A colleague of mine sent me a link to the Levy Economics Institute of Bard College where they do a lot of research on Gender Equality and Economic Issues. The Institute’s Rania Antonopoulos has just released a very interesting study on The Current Economic and Financial Crisis:
A Gender Perspective. It is an interesting addition to a growing field that finds that “widespread economic recessions and protracted financial crises have been documented as setting back gender equality and other development goals”. Problems with development goals include food insecurity, poverty and increasing inequality.
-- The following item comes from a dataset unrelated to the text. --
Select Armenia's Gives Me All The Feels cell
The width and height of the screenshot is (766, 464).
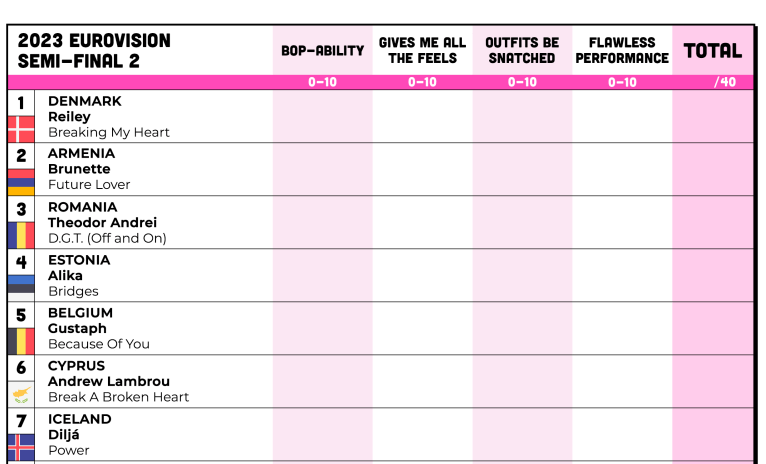click(x=423, y=169)
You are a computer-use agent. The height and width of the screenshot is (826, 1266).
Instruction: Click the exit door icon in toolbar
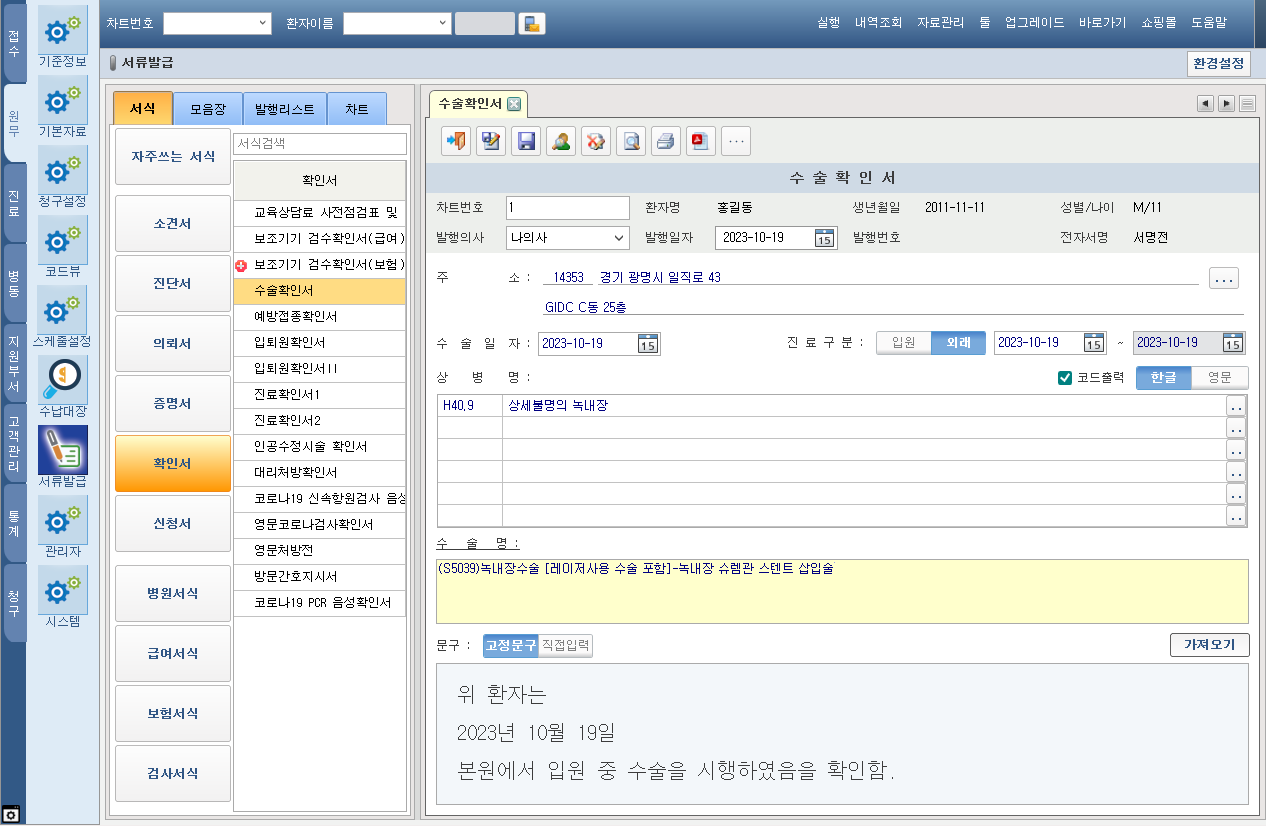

I learned that women’s economic and social role in an economy is one of the primary indicators of when and if a country will every creep its way off the bottom of Human Development index when I began to study development economics way back in the late 70s and early 1980s. Development economics spends a lot of time on institutions these days. I do a lot of my research into the depth and effectiveness of financial institutions. There are also legal institutions (like lack of government corruption and presence of an effective justice system) that make an important difference too. But, overlying all of these institutional institutions is the society’s treatment of women. Women’s access to education, birth control, and economic-self determination are essential to a country’s overall development. This is especially true for developing nations but it holds true for industrialized ones as well.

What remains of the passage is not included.